INSTRUCTIONS FOR THE TASK ->
Below this line is the material. Write out only its lines from the one containing "Click the download/install" through the one containing "Task: Enable Cap planar openings on surfaces", both kept, exactly.

PROVIDED INFORMATION ->
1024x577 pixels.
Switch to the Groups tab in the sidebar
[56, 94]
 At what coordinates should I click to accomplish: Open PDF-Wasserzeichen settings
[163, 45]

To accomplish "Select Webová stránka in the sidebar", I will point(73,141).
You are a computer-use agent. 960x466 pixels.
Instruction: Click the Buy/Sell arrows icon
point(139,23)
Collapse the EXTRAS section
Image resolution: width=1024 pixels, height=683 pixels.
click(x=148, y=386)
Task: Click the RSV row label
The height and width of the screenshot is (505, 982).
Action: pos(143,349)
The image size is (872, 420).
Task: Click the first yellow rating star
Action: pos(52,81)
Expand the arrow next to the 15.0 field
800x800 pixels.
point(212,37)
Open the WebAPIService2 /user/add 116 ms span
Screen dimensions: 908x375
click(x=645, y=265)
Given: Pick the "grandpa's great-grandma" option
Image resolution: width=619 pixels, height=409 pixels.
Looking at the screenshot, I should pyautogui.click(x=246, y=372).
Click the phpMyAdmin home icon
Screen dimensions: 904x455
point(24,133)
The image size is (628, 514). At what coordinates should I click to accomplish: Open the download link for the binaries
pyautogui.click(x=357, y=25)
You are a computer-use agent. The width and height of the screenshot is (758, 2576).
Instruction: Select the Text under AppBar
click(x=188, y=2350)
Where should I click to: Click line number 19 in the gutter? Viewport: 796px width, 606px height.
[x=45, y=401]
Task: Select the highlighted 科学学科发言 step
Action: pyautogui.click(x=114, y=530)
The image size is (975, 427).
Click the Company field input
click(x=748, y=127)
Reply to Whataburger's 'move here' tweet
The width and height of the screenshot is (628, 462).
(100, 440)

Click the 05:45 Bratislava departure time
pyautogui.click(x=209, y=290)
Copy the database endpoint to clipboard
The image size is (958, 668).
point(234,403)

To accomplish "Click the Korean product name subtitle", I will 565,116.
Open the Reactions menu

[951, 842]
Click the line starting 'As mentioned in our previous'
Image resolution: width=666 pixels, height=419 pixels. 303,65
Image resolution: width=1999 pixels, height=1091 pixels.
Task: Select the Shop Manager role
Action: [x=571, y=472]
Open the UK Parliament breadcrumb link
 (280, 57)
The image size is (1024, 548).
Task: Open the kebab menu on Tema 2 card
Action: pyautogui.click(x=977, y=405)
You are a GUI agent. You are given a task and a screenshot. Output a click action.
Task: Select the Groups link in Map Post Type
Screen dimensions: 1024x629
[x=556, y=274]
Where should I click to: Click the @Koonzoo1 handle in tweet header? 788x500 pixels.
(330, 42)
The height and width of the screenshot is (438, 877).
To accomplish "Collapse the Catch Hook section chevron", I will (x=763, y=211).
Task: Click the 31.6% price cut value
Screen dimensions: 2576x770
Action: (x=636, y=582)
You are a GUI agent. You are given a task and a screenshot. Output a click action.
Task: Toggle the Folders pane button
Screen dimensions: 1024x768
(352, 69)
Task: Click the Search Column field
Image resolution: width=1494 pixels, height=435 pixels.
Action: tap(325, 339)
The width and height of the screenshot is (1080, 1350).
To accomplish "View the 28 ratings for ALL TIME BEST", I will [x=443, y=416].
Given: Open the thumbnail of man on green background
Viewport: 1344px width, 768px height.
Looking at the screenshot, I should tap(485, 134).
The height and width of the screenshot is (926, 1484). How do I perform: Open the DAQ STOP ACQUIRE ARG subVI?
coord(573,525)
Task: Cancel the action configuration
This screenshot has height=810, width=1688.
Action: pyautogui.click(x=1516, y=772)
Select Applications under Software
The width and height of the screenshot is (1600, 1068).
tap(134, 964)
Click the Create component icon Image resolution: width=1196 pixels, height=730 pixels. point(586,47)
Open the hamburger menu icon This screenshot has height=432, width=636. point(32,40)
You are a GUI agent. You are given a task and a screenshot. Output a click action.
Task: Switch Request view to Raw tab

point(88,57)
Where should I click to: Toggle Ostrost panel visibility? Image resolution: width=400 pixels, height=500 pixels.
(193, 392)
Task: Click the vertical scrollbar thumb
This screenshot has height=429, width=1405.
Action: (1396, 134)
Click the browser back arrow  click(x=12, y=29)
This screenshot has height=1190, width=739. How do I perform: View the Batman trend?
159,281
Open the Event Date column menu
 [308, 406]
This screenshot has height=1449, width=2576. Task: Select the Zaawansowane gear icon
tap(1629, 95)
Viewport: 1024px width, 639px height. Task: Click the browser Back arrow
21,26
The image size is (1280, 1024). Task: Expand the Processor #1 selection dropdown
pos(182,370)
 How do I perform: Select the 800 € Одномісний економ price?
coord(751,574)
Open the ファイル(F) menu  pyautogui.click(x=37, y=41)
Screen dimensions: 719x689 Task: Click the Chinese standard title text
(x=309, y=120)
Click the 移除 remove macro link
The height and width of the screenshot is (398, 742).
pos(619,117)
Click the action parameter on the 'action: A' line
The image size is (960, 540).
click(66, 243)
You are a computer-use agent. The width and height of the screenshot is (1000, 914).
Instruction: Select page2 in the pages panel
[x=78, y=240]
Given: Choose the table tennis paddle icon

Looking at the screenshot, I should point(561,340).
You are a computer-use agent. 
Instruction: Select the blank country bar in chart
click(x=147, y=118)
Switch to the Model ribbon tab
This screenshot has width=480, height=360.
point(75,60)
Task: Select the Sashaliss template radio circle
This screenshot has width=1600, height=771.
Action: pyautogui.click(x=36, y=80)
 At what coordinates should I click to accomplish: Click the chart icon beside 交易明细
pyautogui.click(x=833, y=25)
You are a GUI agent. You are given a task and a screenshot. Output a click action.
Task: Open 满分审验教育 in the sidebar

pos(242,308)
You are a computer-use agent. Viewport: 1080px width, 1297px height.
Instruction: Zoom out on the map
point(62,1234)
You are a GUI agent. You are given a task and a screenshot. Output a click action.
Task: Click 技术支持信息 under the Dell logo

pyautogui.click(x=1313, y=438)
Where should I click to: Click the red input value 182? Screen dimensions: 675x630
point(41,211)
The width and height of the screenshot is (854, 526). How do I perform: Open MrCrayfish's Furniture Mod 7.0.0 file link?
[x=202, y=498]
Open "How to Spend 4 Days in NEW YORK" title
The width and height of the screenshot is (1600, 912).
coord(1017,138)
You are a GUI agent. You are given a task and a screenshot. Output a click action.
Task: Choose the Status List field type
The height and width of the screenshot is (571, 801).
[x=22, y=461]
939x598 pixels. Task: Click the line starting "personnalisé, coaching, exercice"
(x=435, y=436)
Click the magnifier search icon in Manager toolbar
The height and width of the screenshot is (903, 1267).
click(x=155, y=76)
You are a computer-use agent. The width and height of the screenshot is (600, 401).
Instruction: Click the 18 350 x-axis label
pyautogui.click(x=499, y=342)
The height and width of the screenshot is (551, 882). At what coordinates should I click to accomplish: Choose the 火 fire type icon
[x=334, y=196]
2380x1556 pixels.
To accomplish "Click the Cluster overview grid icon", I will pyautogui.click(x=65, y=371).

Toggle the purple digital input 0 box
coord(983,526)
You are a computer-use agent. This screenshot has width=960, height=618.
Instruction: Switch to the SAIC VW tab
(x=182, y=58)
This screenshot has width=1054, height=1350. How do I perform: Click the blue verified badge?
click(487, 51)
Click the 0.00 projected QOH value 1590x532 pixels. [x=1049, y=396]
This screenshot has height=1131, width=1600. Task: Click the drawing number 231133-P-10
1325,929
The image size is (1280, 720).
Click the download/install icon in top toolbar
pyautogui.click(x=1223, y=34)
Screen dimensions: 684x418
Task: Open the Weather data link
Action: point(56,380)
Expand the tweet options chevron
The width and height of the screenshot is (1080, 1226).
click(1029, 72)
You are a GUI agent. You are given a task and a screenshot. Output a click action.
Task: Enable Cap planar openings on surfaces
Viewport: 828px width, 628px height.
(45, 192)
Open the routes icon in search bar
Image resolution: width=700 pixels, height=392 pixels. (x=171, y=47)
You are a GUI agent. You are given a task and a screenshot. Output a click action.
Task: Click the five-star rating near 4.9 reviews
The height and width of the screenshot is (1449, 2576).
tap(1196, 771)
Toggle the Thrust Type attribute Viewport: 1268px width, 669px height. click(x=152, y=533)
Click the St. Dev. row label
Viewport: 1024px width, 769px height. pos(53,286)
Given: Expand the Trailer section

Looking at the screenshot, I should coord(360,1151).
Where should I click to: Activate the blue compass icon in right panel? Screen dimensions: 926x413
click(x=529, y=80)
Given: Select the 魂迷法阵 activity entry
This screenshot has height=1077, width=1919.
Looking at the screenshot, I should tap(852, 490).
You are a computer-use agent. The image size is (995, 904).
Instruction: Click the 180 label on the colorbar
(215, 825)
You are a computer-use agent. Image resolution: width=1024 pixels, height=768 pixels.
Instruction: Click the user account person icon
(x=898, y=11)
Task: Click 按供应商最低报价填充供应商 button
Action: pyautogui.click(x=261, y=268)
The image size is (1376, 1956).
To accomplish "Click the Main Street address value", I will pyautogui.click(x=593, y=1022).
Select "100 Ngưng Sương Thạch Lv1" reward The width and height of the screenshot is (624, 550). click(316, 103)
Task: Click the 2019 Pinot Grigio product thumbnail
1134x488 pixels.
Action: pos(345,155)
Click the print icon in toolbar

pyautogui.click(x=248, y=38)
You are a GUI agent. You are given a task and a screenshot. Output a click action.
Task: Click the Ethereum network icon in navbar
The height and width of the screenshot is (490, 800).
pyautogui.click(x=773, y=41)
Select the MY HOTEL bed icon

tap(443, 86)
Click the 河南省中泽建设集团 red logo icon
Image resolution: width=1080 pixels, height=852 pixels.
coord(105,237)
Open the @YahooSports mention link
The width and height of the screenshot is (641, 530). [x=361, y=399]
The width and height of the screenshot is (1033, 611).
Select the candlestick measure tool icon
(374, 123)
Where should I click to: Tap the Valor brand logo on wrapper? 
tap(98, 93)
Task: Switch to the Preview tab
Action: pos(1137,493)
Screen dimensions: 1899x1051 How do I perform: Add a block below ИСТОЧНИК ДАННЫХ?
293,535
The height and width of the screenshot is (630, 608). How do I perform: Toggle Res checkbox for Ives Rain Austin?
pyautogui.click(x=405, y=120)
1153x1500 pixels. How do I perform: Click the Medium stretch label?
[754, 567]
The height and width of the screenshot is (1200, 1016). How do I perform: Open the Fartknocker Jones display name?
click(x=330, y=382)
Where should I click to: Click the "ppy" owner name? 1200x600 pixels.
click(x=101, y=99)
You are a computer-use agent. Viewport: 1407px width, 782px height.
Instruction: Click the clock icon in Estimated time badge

RESPONSE BELOW ->
Click the download/install icon in top toolbar
pyautogui.click(x=1223, y=34)
Screen dimensions: 684x418
Task: Open the Weather data link
Action: point(56,380)
Expand the tweet options chevron
The width and height of the screenshot is (1080, 1226).
click(1029, 72)
You are a GUI agent. You are given a task and a screenshot. Output a click action.
Task: Enable Cap planar openings on surfaces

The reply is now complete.